Another possibility is that the Respondent was aware of the Complainant’s stunning and rapid success, and seeing the Complainant’s registration of the “.com” version, acquired the Domain Name to take advantage of the Complainant’s success, riding on the back of the Complainant’s goodwill.

Another possibility is that whether or not it was aware of the Complainant’s success, it reasonably viewed “chatroulette” as a descriptive term commonly in use online in the random chat and adult services industry.

There are a number of troubling aspects to this case; not least that by the time the Respondent acquired the Domain Name, the Complainant had been successfully exploiting its “Chatroulette” name for nearly a year. It is somewhat remarkable that the Respondent, operating in broadly the same area of online business activity, was not aware of it, when it acquired the Domain Name. Had the Respondent’s denial of knowledge been a bare denial unsupported by any evidence, the Panel would have had no difficulty in ordering transfer. However, as indicated, the Respondent has produced sufficient evidence of prior descriptive use of the term to raise doubts in the minds of the Panel as to the motive of the Respondent at the date that it acquired the Domain Name. The burden of proof is on the Complainant. The Panel takes the view that the Respondent’s denial of knowledge of the existence of the Complainant and his trade mark at that date is credible enough to require more from the Complainant to overcome. The Panel concludes that it would be unsafe on the evidence before it to reject the Respondent’s denial and conclude that the Respondent intentionally set out to acquire the Domain Name in bad faith to target the Complainant.

Accordingly, the Panel finds that the Complainant has failed to establish that the Domain Name has been registered and is being used in bad faith.

For completeness, the Panel does not believe that in this case the Respondent’s use of a privacy service is necessarily indicative of bad faith on the part of the Respondent. It is to be noted that when the Complainant addressed his cease-and-desist letter to the privacy service in 2015 (see section 4 above), the Respondent’s representative responded in timely fashion.

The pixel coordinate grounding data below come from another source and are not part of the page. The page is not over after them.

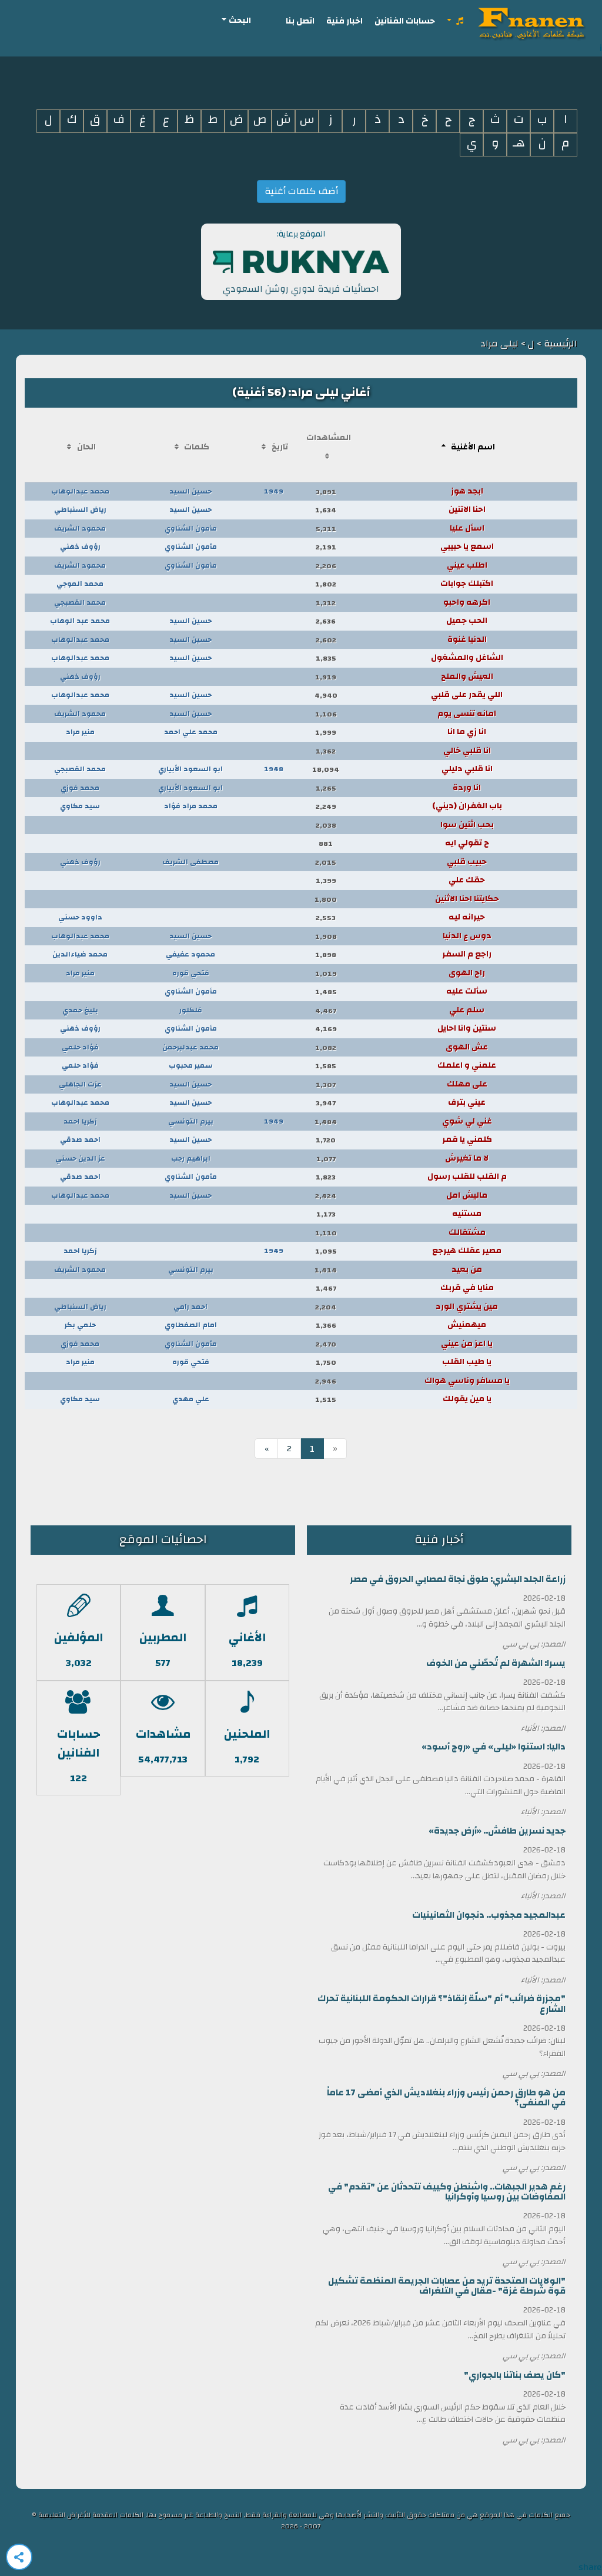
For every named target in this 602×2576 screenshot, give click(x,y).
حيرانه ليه (467, 917)
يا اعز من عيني (467, 1343)
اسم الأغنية (473, 447)
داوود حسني (80, 917)
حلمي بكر (80, 1324)
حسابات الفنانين (404, 21)
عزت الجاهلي (80, 1084)
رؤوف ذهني (80, 546)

Nor does the Panel believe that the resolving of the Domain Name to a webpage at “www.omgroulette.com” without more constitutes evidence of bad faith. As indicated above, the view of the Panel is that the limited evidence before it shows that the use to which the Domain Name has been put has been consistent with the descriptive meaning of the expression “chatroulette”, even if redirected. That use has been described by the Complainant in the following terms: “Since 2011, it appears the Disputed Domain Name has been used to redirect to adult live chat services, and currently it redirects to a website found at <omgroulette.com>, which features adult chats and live sex cam services. This provides evidence of Respondent’s bad faith registration and use of this domain name.”

If it was the case that the expression “chatroulette” was not in third party use back in 2010 when the Respondent acquired the Domain Name, the Complainant’s argument would have had significantly greater force. As it is, on the evidence before the Panel, the Complainant has not discharged its burden, and resolution of this matter would be better addressed by a court where discovery and examination can better get at the Respondent’s motives and knowledge. The Panel finally notes that both Parties’ various pleadings in this matter (not to mention the failure to reach an amicable settlement) have in certain respects been difficult to understand and that the competing claims dealt with through various supplemental submissions and panel orders illustrate a case that pushes the UDRP to its outer limits for resolving the disputes for which it was designed.

7. Decision

For the foregoing reasons, the Complaint is denied.

Tony Willoughby
Presiding Panelist

Alexandre Nappey
Panelist

Fernando Triana
Panelist
Date: June 27, 2018

1 To the extent that the Respondent’s response to Procedural Order No. 1 dealt with other matters, which could and should have been included in the original Response, the Panel has ignored them.